God Bless This Mess(72)



Before this happened, I wasn’t oblivious to the big events or movements around racism, but I certainly didn’t think about myself as part of the problem. I know better now.

The only way for me to be better is to do better. To work to be part of the solution. To raise my voice and to help others learn from the mistake I made, which I own, and for which I am very, very sorry.

I promise to try to do better for the rest of my life.

To be better and do better—that’s progress. It might not be as much as we want or need. But progress is a good thing. Always.





Chapter 22


Day by Day


For the rest of 2020 I was stuck in Alabama, cooped up in my room, trying to sort out so much while the virus was spreading everywhere. Half the world was shut down and wearing masks in public.

I needed to get out. So one day I decided to take a walk.

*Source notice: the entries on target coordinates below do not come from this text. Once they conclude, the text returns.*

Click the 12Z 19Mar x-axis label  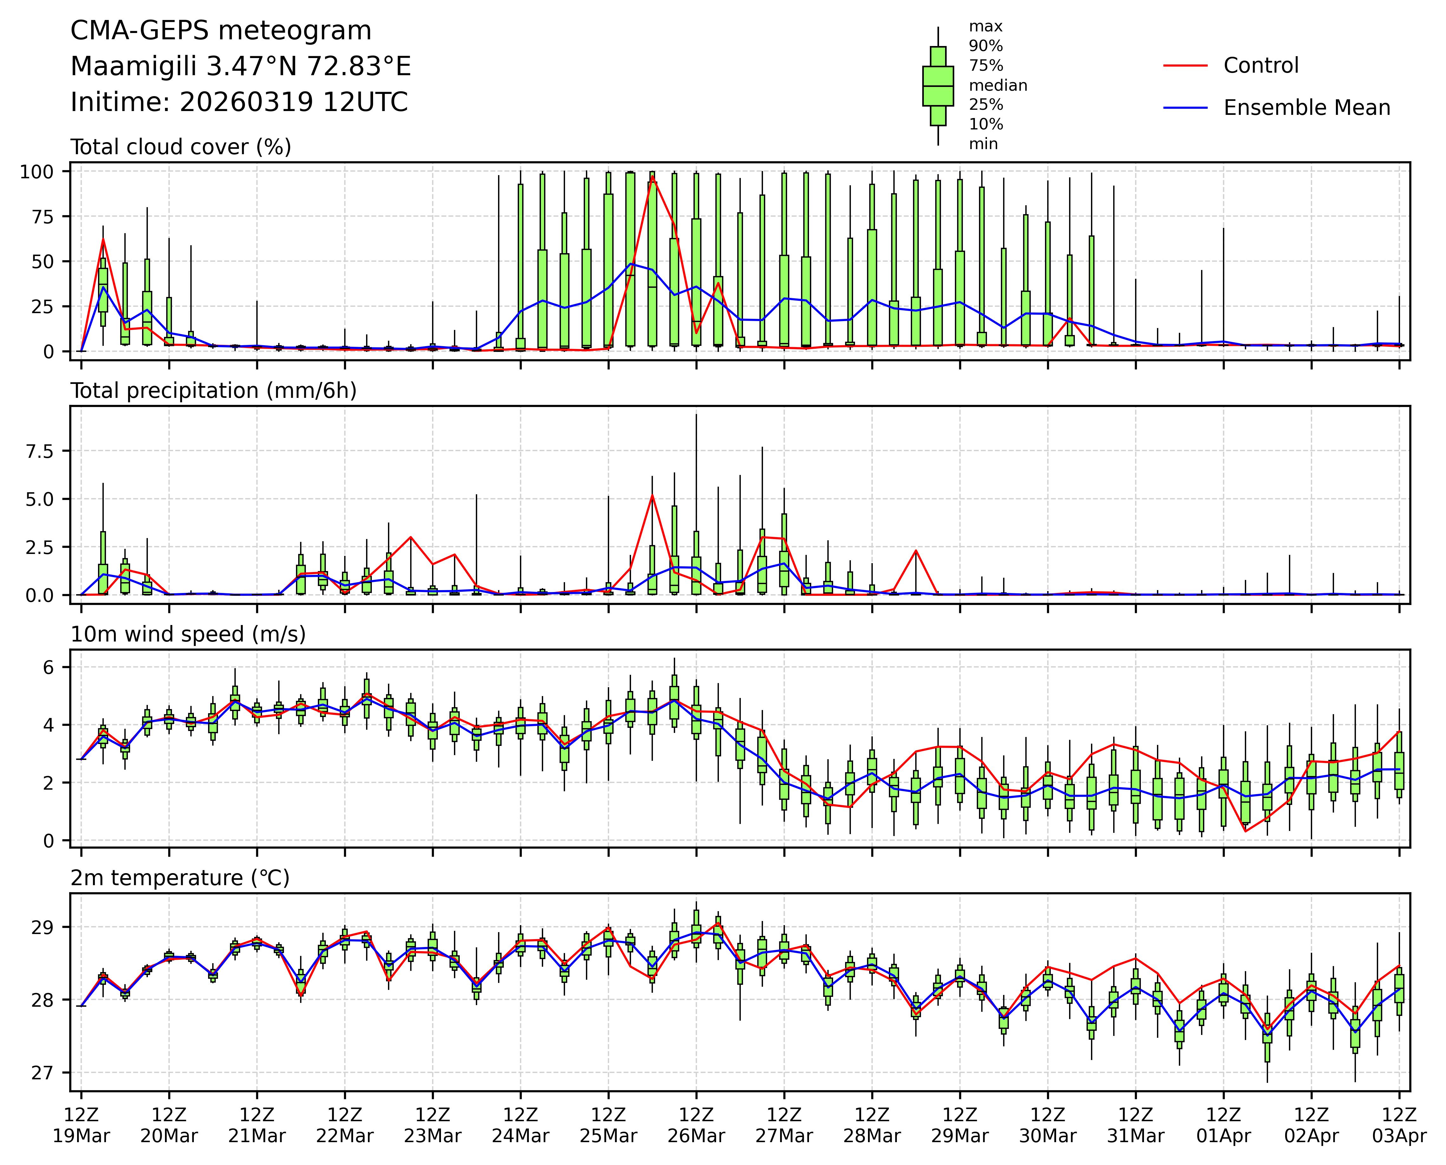(x=81, y=1125)
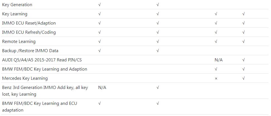271x116 pixels.
Task: Select BMW FEM/BDC Key Learning and ECU adaptation
Action: pyautogui.click(x=40, y=107)
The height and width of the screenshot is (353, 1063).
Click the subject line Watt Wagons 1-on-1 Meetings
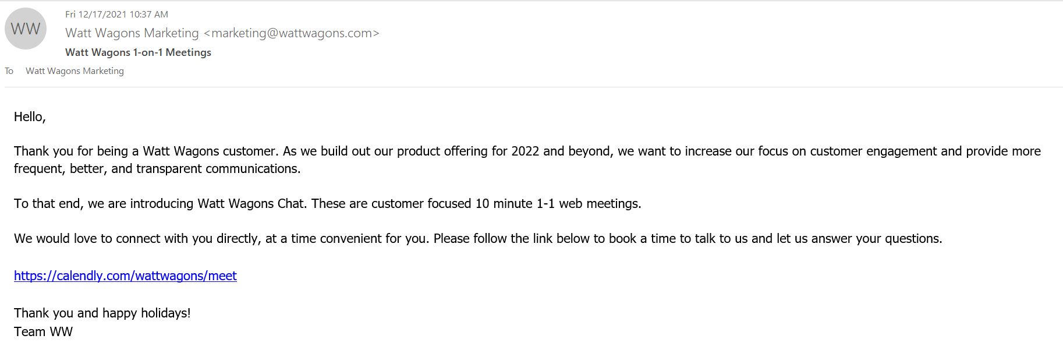tap(138, 52)
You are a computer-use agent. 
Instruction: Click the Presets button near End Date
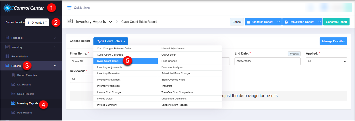coord(294,53)
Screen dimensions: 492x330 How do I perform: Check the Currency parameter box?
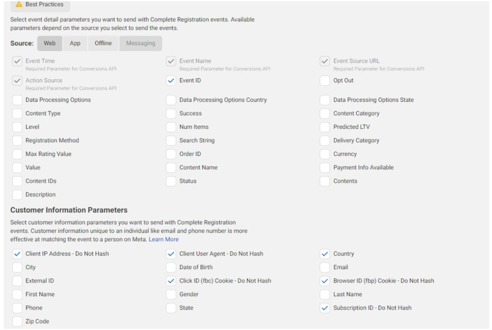[x=325, y=154]
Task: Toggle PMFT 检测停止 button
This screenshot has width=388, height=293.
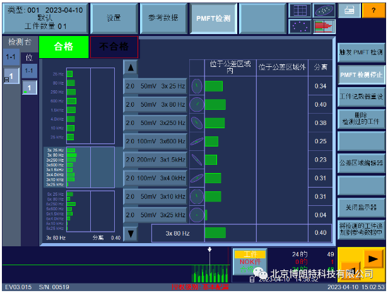Action: point(361,75)
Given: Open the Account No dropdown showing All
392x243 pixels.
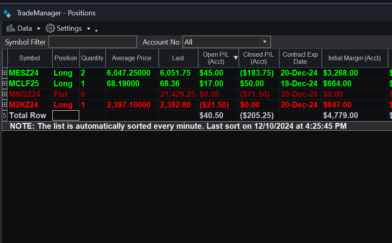Looking at the screenshot, I should click(264, 41).
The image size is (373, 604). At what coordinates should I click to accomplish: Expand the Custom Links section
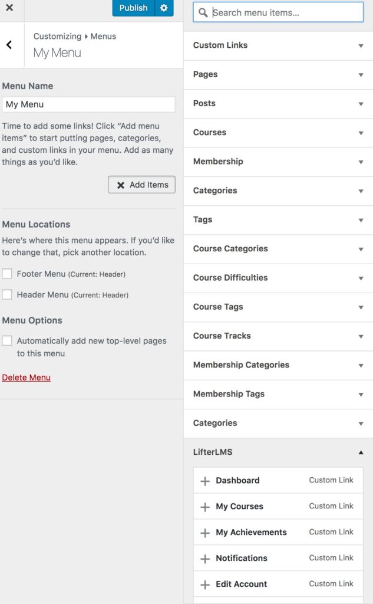(x=278, y=45)
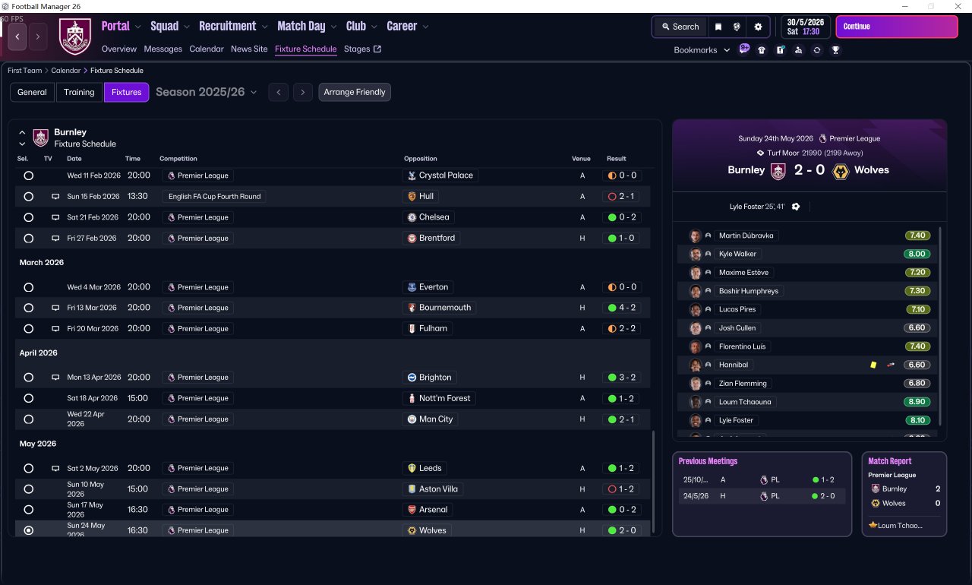Click the goal icon beside Lyle Foster's scoring times
This screenshot has height=585, width=972.
[796, 207]
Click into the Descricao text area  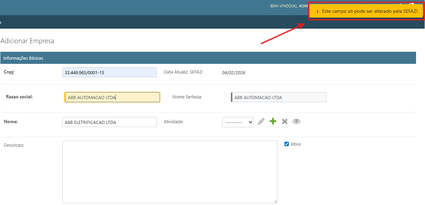point(170,172)
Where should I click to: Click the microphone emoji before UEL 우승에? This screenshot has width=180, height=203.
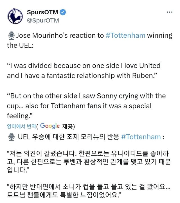coord(11,137)
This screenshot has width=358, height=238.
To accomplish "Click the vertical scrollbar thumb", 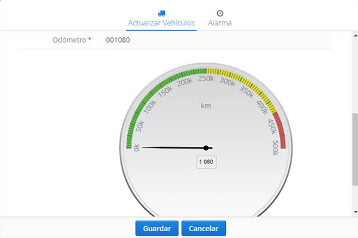I will point(355,149).
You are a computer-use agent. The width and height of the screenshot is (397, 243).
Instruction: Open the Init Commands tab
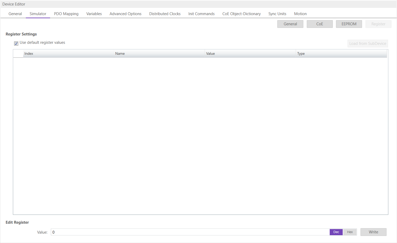[x=201, y=14]
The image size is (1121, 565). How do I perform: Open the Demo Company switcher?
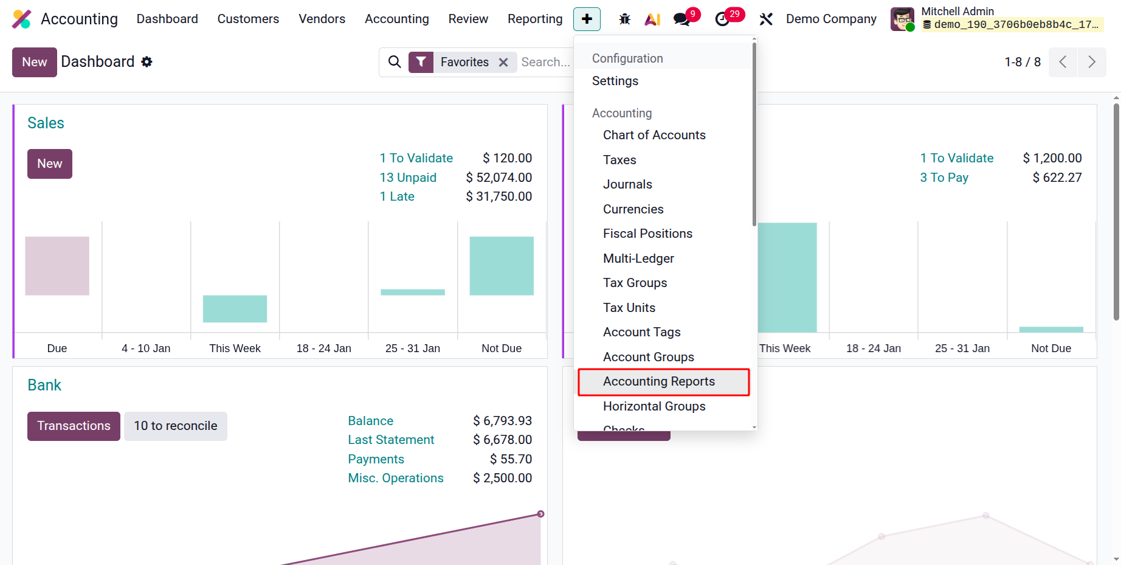[x=831, y=19]
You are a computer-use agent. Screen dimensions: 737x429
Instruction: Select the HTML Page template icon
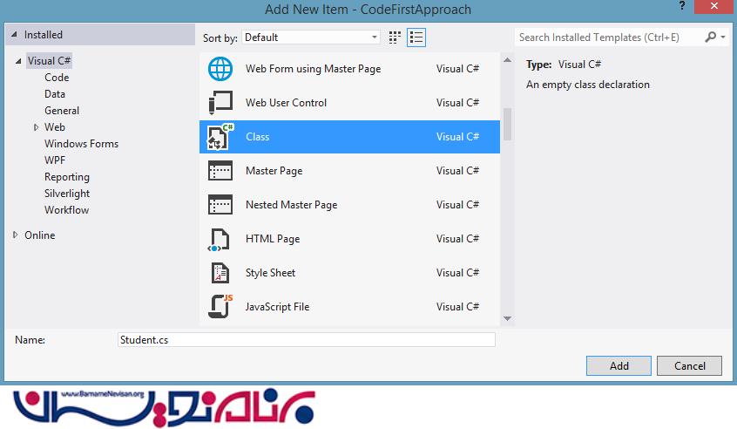click(220, 239)
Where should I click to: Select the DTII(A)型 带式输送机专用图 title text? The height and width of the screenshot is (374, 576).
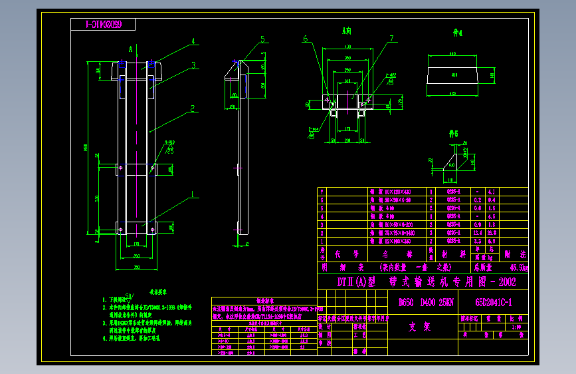427,282
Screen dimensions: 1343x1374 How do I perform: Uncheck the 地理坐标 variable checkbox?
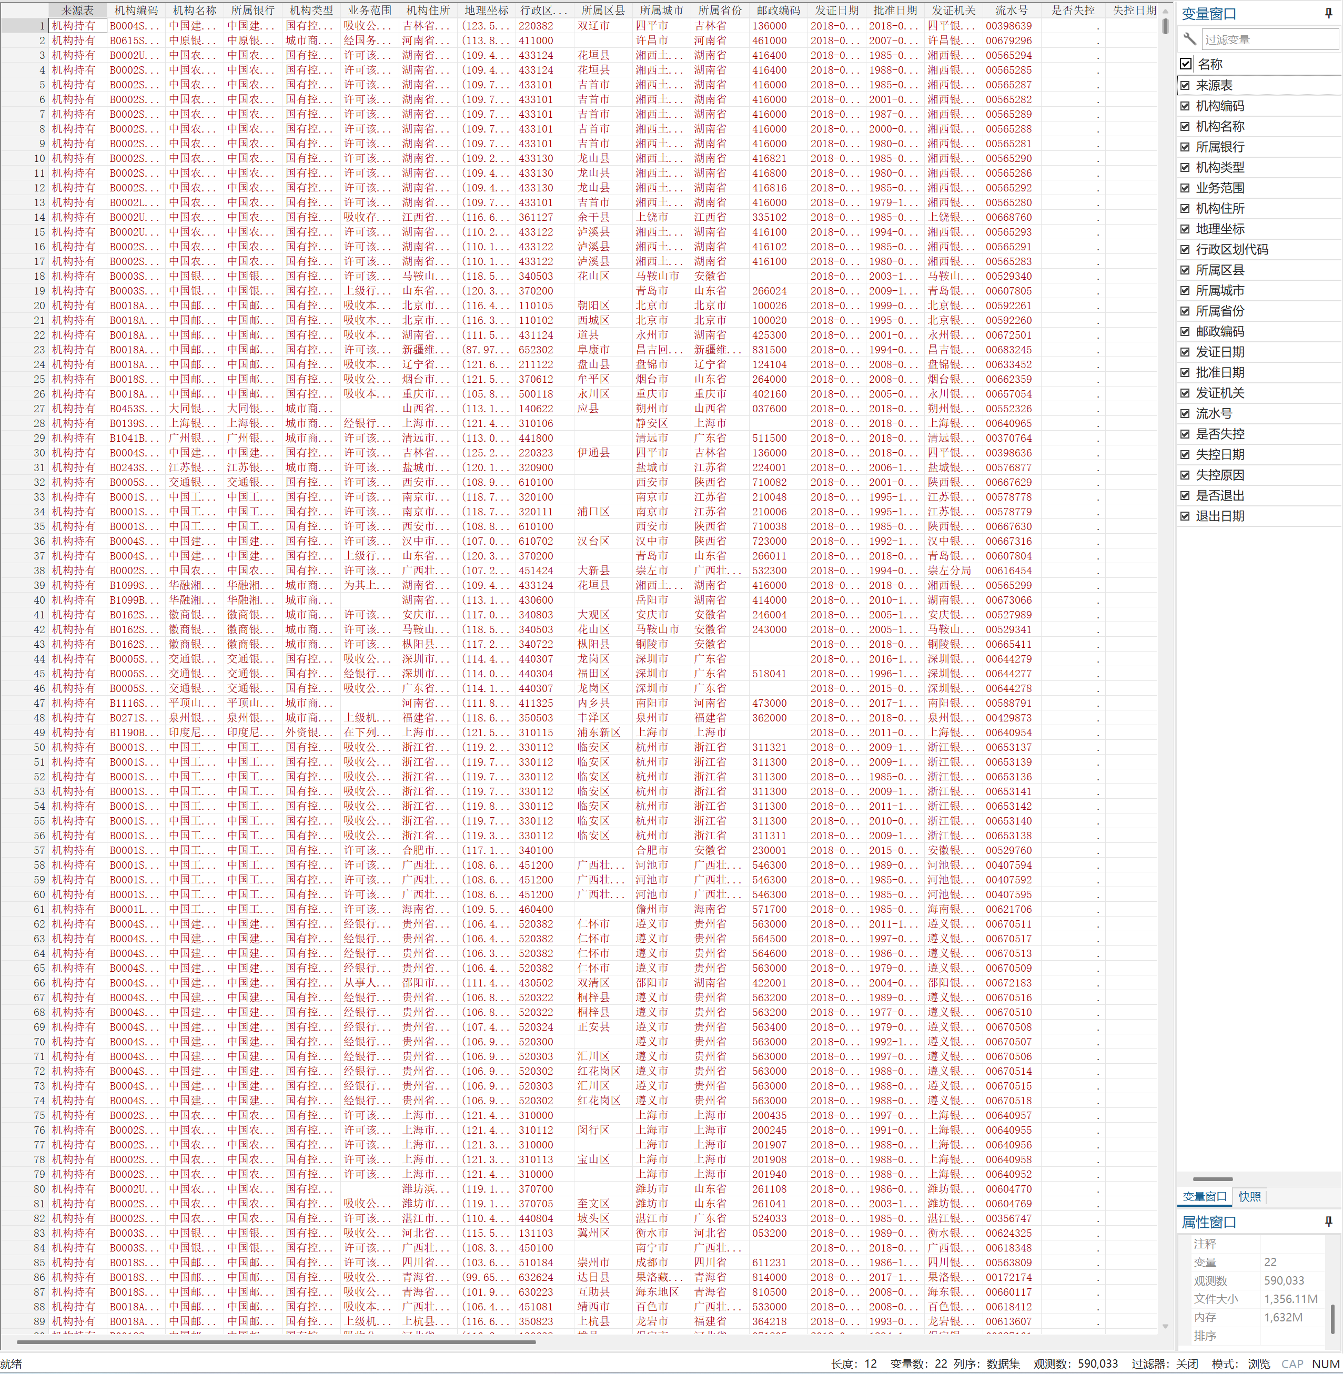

Whenever I left my parents’ house, I always walked in the same direction; and every time, a dog in one of the neighbors’ yards would run up and bark at me and scare me half to death. It drove me nuts.

On this particular day, I didn’t want to deal with the barking. So I left the house and when I got to the road, I turned and walked in the other direction. I realized I had never walked in that direction in my entire life. I don’t know why. But I walked under the power lines, and down the hill, and I noticed a dirt road, and I took it.

In a matter of minutes, I was standing there looking out at a beautiful lake.

I had known the lake wasn’t all that far away, but we couldn’t reach it by car from our property; we always drove there from another spot in town. So it seemed way farther away than it actually was.

My whole life, I had been within walking distance of this lake, and I never even knew it. I stood there in absolute shock. All I had to do to get to the water, in all this time, was turn left instead of right. I had missed out on that peaceful spot, which could have been a perfect getaway, a place to sit and think when I was growing up, maybe even to take a swim in the summer—and it was right there the whole time.

It was a huge lesson for me; a lesson I wanted to apply to everything in my life. I needed to stop doing things the way I’d always done them. I needed to stop repeating my mistakes. I needed to open my eyes to the beauty that was right there in front of me, and I needed to pay attention to what God was trying to tell me.

That barking dog? Maybe it wasn’t just annoying. Maybe it was trying to tell me I was going the wrong way!

There were a lot of barking dogs in my life. I either ignored them and walked right by, or petted them and tried to love them. Either way, I wasn’t really paying attention to what their barks were trying to tell me.

What if there were a lot of peaceful lakes in my life? Right down the street? And I’d been missing out on them because I kept going the wrong way?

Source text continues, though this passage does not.